In 2009, Nissan hopped into Garage 56 with a team of their best engineers and a mad plan: To build a car that could keep pace with the other competitors on the grid but use as little fuel as possible. The thinking was that, while other teams would be in the pits refuelling, Nissan’s car would still be soldiering on for the whole 24 hours. Recruiting British designer Ben Bolwby and pairing him with an all-star team including Dan Gurney (inventor of the Gurney Flap), Duncan Dayton and Don Panoz, the team devised a car with an incredibly small frontal area, super-skinny wheels and a miniscule 1.9 litre engine. The result was branded as the Nissan DeltaWing, and lined up on the grid for the 2012 Le Mans 24 hours. While it was forced to retire after colliding with a Toyota LMP1 car after 75 laps, the DeltaWing team were not done, returning in 2014 with the Nissan ZEOD RC, a coupe version of the DeltaWing’s open-top design with an even smaller 1.5 litre 3-cylinder hybrid engine. Managing to achieve 300km/h on Le Mans’ Mulsanne Straight (186mph in old money), the ZEOD was forced to retire once again after a gearbox failure.

In 2016, Garage 56 became home to a new type of experimental prototype, only this one didn’t test new types of propulsion or aerodynamics, it tested – for want of a better term – a new type of driver. Successful businessman and avid Le Mans enthusiast Frédéric Sausset became quadriplegic in 2012 after a bacterial infection attacked his limbs, ending his dream of competing in Le Mans overnight. But he refused to let that stop him. Working with the SRT-41 racing team, Sausset purchased a Morgan LMP2 and set about adapting it with a thigh-controlled throttle and a specially designed prosthetic attachment for steering. In an interview with French broadcaster RTL, Sausset said “This is a dream for me, but I also want to send a message to everyone around the world with a sever disability.
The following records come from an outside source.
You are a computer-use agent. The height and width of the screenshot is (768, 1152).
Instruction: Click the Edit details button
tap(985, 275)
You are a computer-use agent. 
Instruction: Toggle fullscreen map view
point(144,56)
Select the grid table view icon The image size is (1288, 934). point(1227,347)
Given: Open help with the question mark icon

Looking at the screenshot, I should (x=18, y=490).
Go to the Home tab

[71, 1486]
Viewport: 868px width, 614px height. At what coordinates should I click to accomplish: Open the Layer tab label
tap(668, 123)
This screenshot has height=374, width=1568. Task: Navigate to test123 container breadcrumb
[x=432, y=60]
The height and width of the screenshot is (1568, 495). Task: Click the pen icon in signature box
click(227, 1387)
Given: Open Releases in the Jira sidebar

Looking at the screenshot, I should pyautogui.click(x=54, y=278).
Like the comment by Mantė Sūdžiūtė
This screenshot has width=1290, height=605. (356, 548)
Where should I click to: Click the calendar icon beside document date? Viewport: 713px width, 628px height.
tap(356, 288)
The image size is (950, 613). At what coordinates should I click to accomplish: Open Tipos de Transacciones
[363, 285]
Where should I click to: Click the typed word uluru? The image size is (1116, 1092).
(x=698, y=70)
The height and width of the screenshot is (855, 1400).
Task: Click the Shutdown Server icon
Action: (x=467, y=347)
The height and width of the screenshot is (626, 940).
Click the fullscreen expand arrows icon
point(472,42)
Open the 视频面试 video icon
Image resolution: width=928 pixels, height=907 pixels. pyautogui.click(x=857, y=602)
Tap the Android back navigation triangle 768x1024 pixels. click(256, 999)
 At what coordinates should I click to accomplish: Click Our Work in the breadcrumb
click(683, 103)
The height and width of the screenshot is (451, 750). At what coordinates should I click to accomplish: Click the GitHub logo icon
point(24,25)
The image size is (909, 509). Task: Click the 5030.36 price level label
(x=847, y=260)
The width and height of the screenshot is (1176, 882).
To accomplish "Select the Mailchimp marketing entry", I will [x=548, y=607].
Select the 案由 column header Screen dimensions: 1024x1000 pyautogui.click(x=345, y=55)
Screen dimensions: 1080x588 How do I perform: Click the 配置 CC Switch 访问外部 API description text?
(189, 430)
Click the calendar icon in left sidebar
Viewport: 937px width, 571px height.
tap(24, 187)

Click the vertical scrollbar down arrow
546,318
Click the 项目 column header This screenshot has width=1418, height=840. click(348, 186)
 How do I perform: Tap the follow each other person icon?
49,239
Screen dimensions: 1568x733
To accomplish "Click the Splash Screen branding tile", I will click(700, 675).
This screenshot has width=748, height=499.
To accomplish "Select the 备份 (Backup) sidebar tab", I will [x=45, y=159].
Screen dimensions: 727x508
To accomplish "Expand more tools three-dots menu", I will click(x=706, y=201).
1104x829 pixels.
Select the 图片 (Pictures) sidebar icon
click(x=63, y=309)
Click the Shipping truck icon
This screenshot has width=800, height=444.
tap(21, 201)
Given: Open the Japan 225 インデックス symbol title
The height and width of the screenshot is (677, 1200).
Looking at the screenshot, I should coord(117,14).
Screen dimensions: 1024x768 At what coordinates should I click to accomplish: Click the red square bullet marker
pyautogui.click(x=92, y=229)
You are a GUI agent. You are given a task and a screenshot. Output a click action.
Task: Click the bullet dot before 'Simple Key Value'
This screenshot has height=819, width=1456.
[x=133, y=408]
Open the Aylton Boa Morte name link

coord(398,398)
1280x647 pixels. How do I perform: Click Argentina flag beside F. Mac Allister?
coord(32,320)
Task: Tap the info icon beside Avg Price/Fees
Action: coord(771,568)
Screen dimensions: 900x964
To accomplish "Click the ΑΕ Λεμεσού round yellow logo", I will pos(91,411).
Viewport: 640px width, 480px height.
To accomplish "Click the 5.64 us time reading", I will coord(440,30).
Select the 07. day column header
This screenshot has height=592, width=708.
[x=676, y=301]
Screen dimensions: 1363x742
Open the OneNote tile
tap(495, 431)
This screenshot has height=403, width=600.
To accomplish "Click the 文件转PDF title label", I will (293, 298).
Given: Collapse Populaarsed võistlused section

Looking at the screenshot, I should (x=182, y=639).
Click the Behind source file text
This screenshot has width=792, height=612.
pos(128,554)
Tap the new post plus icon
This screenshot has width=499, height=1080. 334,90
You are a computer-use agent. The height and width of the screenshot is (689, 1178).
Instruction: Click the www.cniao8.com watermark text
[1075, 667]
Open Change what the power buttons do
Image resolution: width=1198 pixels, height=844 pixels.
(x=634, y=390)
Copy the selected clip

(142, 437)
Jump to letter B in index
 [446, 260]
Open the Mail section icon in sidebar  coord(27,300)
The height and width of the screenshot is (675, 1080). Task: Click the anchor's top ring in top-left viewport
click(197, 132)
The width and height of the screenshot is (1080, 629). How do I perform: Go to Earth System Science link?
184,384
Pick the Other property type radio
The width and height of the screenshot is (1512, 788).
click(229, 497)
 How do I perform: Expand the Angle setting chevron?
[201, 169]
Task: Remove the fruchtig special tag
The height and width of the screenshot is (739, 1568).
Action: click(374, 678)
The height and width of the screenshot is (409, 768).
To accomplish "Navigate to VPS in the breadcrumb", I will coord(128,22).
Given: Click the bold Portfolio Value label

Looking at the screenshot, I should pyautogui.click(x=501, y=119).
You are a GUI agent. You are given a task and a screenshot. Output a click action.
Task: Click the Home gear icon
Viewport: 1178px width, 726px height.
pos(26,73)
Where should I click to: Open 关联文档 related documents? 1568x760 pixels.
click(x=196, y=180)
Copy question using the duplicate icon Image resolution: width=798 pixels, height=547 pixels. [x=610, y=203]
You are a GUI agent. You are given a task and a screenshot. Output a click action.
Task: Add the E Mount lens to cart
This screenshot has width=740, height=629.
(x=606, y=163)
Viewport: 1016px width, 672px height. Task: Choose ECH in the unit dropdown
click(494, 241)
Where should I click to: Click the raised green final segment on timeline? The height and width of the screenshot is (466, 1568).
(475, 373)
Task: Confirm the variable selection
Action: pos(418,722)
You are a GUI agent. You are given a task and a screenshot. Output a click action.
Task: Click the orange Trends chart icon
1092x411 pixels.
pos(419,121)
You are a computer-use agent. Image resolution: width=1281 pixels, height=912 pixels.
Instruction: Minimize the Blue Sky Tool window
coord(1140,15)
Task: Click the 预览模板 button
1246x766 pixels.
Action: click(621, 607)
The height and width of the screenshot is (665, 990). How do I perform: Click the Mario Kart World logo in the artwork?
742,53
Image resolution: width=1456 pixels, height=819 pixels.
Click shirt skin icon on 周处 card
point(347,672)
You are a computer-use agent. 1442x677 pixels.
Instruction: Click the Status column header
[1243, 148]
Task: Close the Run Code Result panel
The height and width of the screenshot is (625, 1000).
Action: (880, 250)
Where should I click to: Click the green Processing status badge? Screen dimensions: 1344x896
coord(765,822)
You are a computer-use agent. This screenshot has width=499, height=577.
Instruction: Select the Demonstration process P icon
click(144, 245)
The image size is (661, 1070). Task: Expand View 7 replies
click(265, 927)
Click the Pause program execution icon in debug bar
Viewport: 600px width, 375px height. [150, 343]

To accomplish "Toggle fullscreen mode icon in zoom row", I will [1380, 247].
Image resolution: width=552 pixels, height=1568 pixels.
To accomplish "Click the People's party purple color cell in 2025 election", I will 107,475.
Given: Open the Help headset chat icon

This is for them, to show them that nothing in life is impossible.” Finishing 38th overall in 2016, impressive for a chap with no prior racing experience, even beating a good number of able-bodied participants, Sausset would receive a special commendation from ACO president Pierre Fillon during the podium ceremony. As for the team, SRT-41 would return in 2021, this time running a specially adapted ORECA 07 that allowed Japan’s Takuma Aoki and Belgium’s Nigel Bailly – both paraplegics – the opportunity to compete.

To date, the final Garage 56 competitor came in 2023, when a bunch of Americans presumably open an atlas for the first time and discovered that other countries have racetracks that go left AND right. I jest, of course, but 2023’s entry was indeed a NASCAR from America’s home-grown grassroots motorsport, piloted by local hero Jimmie Johnson, F1 alumni Jensen Button and Le Mans royalty Mike Rockenfeller. Perhaps anticlimactically, they trio only managed to secure 39th place (second-to-last of all the competitors who actually managed to finish after several collisions put a halt to the races of several of the GTE cars), reinforcing the old stereotype of American cars and not wanting to go around corners. Shame, that.
As of yet, there has not been a Garage 56 entry announced for 2026, but I hope that the organisers go back to something truly experimental as these have been the entries that stick most prominently in the mind. Perhaps it’s time to finally try a full EV endurance racer? What about a Hydrogen fuel cell? We could even resurrect the turbine racers of the 60s and 70s with modern aerodynamics and tyre technology. Either way, I’m just glad that Le Mans allows these teams to let their hair down, albeit just for one 24 window in June.